Estefanía volvió la cara hacia su interlocutor y éste pudo ver de cerca sus lacrimosos ojos. La agarró por el brazo y con una franca sonrisa le preguntó si conocía a Juan y Enrique personalmente. Estefanía miró fijamente durante unos segundos a los ojos de quien le hablaba y entre sollozos asintió con la cabeza.

–Hace veintitantos años que los conocí, pero ellos a mí no. Los vi en la playa de San Sebastián, aquí cerca, cuando yo era aún una niña, a finales de los años ochenta, abrazados. Les busqué tanto como pude, pero nunca los encontré. Hasta hoy -.

El hombre dejó de sonreír y apretó a la mujer junto a su pecho en un franco abrazo, tan compasivo como el que protagonizaran Juan y Enrique aquel otoño del 88. Estefanía le preguntó por la obra, por la máscara y el hombre le contó la historia de aquel cuadro.
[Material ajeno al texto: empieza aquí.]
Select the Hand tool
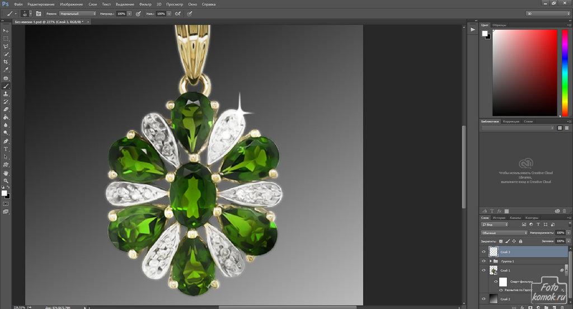 [6, 173]

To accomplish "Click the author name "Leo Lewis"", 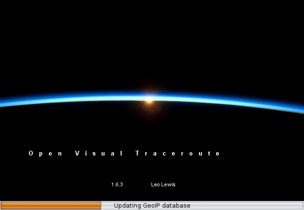I will (163, 184).
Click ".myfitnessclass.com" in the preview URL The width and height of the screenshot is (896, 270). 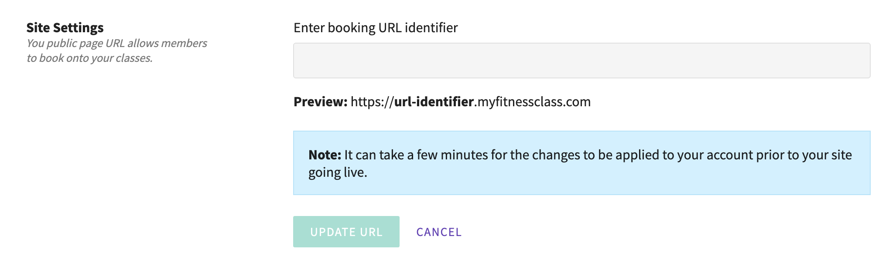pyautogui.click(x=533, y=102)
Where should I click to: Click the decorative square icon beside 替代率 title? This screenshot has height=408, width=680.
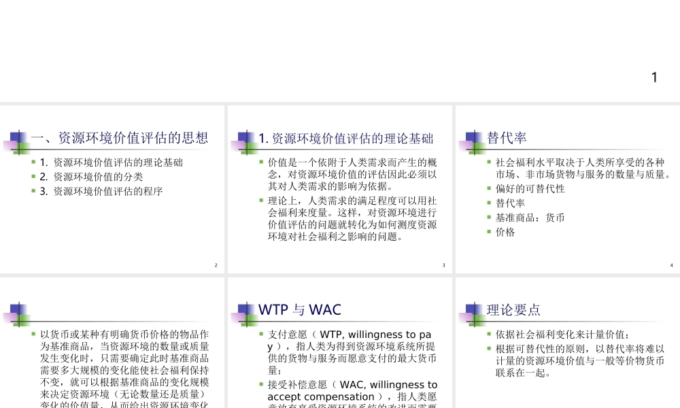pyautogui.click(x=469, y=139)
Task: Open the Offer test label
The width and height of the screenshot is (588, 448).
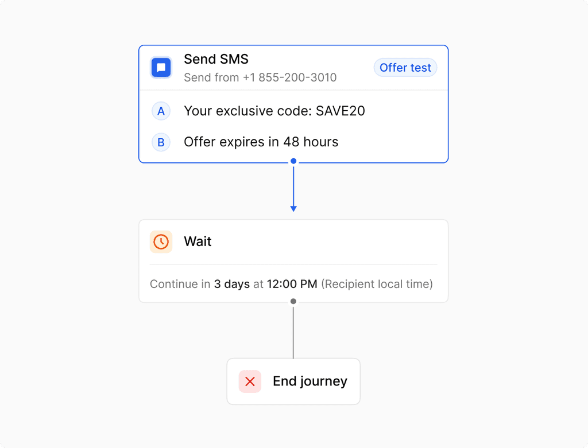Action: tap(405, 67)
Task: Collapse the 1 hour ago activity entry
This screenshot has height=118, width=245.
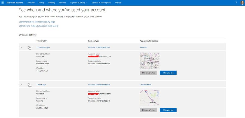Action: (x=21, y=85)
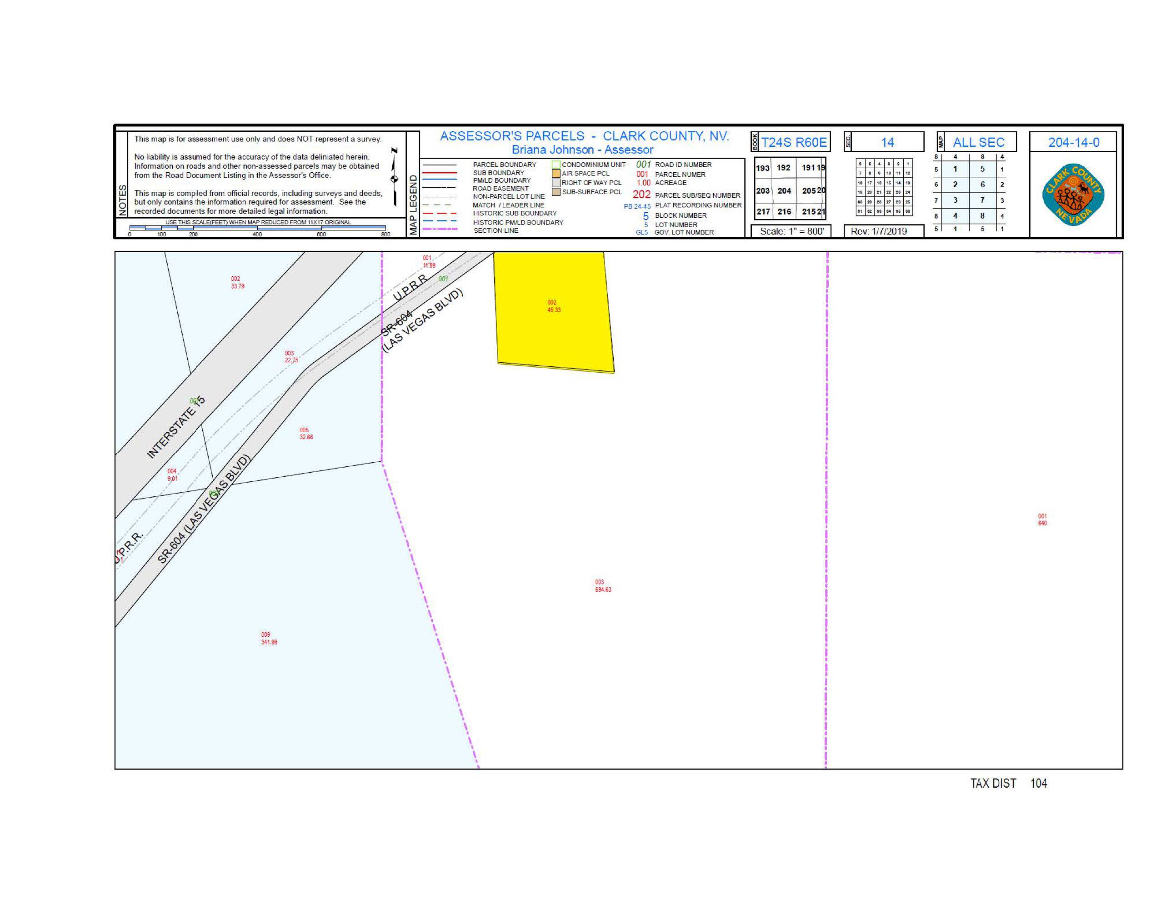
Task: Click the 204-14-0 map number
Action: click(1074, 142)
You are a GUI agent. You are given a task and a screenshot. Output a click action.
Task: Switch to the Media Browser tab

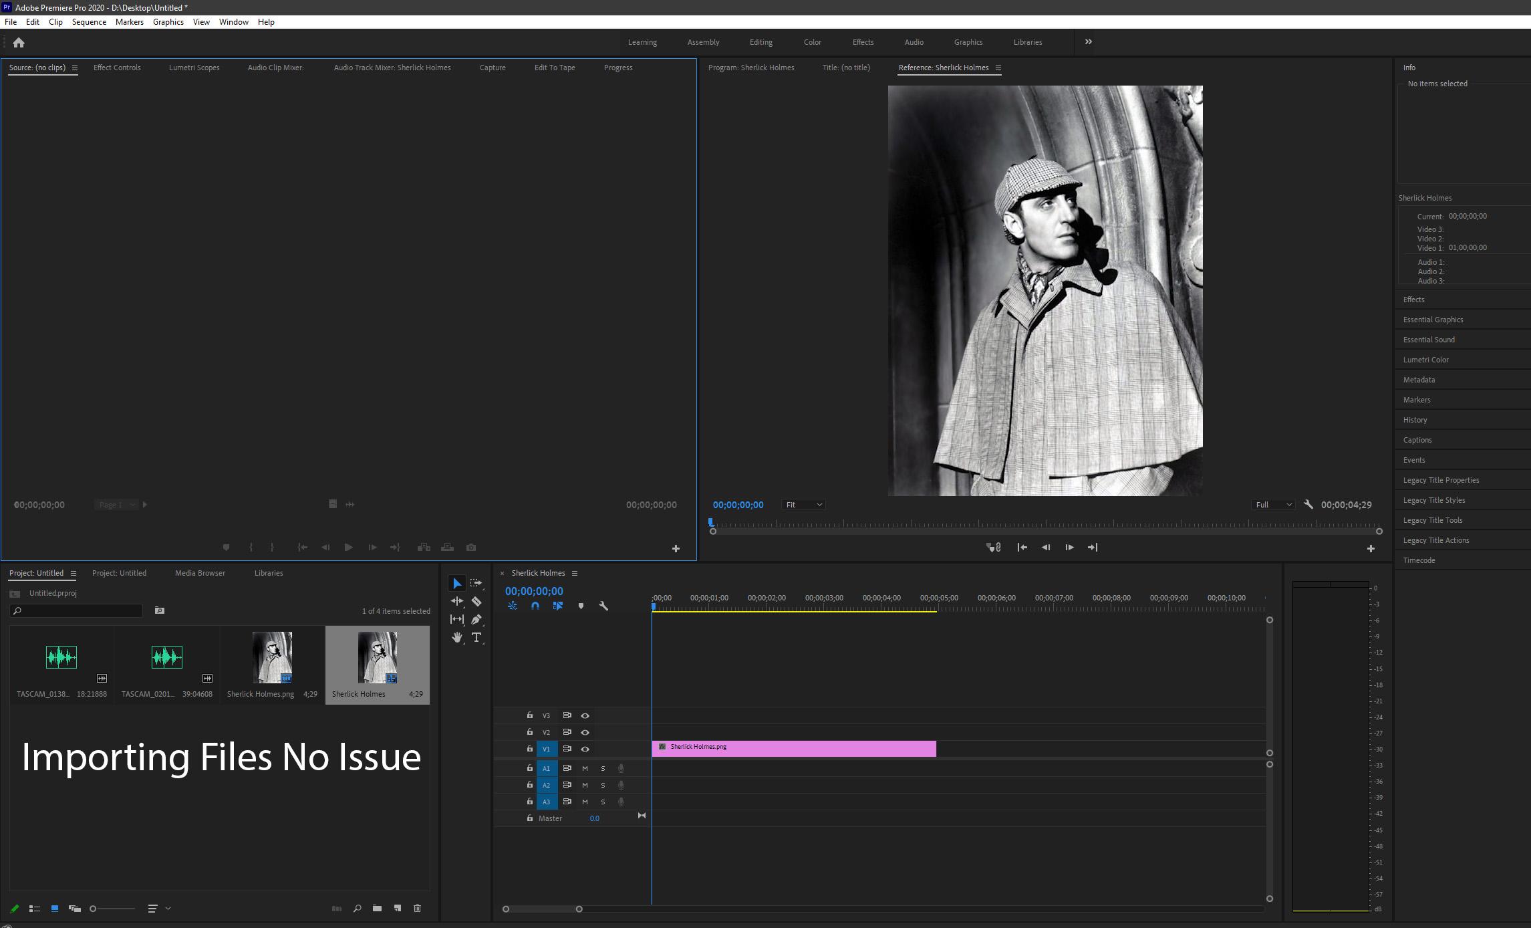(199, 572)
–Este cuadro es muy especial. Fue la última vez que les vi trabajando juntos frente a un lienzo. La noche de carnaval de 1989 Juan y Enrique organizaron una cena con amigos y familiares, entre los que me incluía. Una vez acabada la fiesta, y bien entrada la madrugada, Juan y Enrique salieron a pasear por una playa cercana a su casa. Al día siguiente, Enrique, que llevaba días sin coger un pincel debido a su estado de salud, comenzó a pintar esta gran obra. Pregunté a Juan sobre el repentino ataque creativo que había protagonizado Kike y me contó que aquella noche vieron a una chica que les llamó su atención. Iba encapuchada y caminaba descalza y cabizbaja. Cuando llegaron cerca de la orilla vieron escrito en la arena la palabra “máscara”. De algún modo Enrique se vio inspirado por aquella chica y la palabra que escribió en la arena. Fue la última obra de Enrique. La última pincelada sobre este lienzo, fue la última pincelada de Costus.